The Norwegian Energy Ministry has granted Statnett licenses to construct two transmission projects, one connecting to Germany and one to the U.K., meant to help boost grid reliability and renewable energy.
The NordLink interconnector will be developed and owned 50% by Statnett and 50% by a group consisting of grid company TenneT and German investment bank KfW. The subsea cable will have a capacity of 1.4 GW and create a cross-border connection to hydropower in Norway and wind installations in Germany.
Lex Hartman, a member of the executive board at project partner TenneT, says, "We are delighted at this positive signal regarding the electricity connection between Norway and Germany. NordLink enables mutual exchange of energy from German wind and Norwegian hydroelectric power and is, therefore, an important part of [the] German energy transition."
The NSN interconnector, meanwhile, will be developed and owned 50% by Statnett and 50% by British energy company National Grid. The subsea cable will also have a capacity of 1.4 GW and will run between Kvilldal, Norway, and Blyth in the U.K.

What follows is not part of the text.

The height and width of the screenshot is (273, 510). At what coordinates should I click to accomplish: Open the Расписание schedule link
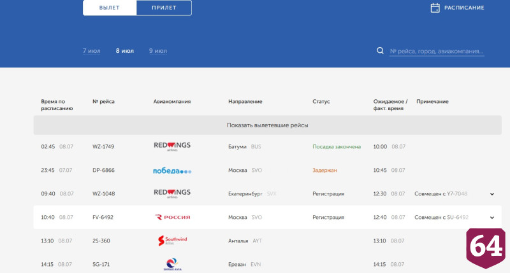pyautogui.click(x=464, y=8)
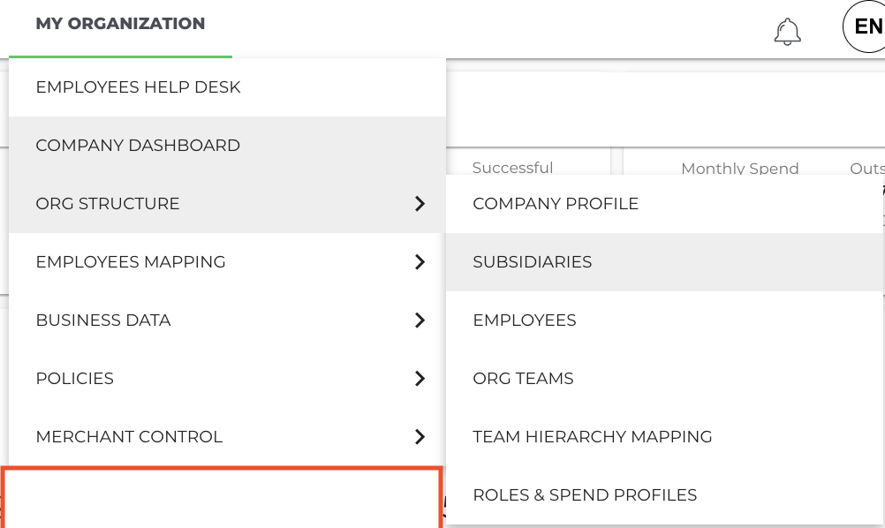
Task: Click the EN language selector circle
Action: (864, 26)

Hakon Borgen, executive vice president of Statnett, says the company is pleased to receive the licenses from the Norwegian ministry.
"This is an important step toward realizing the two projects as planned," explains Borgen. ‘The two new interconnectors will be key parts of the next-generation power system and will contribute to greater security of supply and more value creation in Norway. They will also pave the way for increased utilization of renewable energy and, thereby, for reaching the climate targets in Norway and our partner countries.’
‘We will proceed with the planning of these projects," adds Borgen. "Negotiations are being conducted with suppliers, and work is being done to clarify issues concerning regulations and remaining licenses on the German and U.K. sides. We are working to have this in place in time for us to make our investment decision according to plan."
NordLink is scheduled for completion by 2018, and NSN is scheduled for completion by 2020.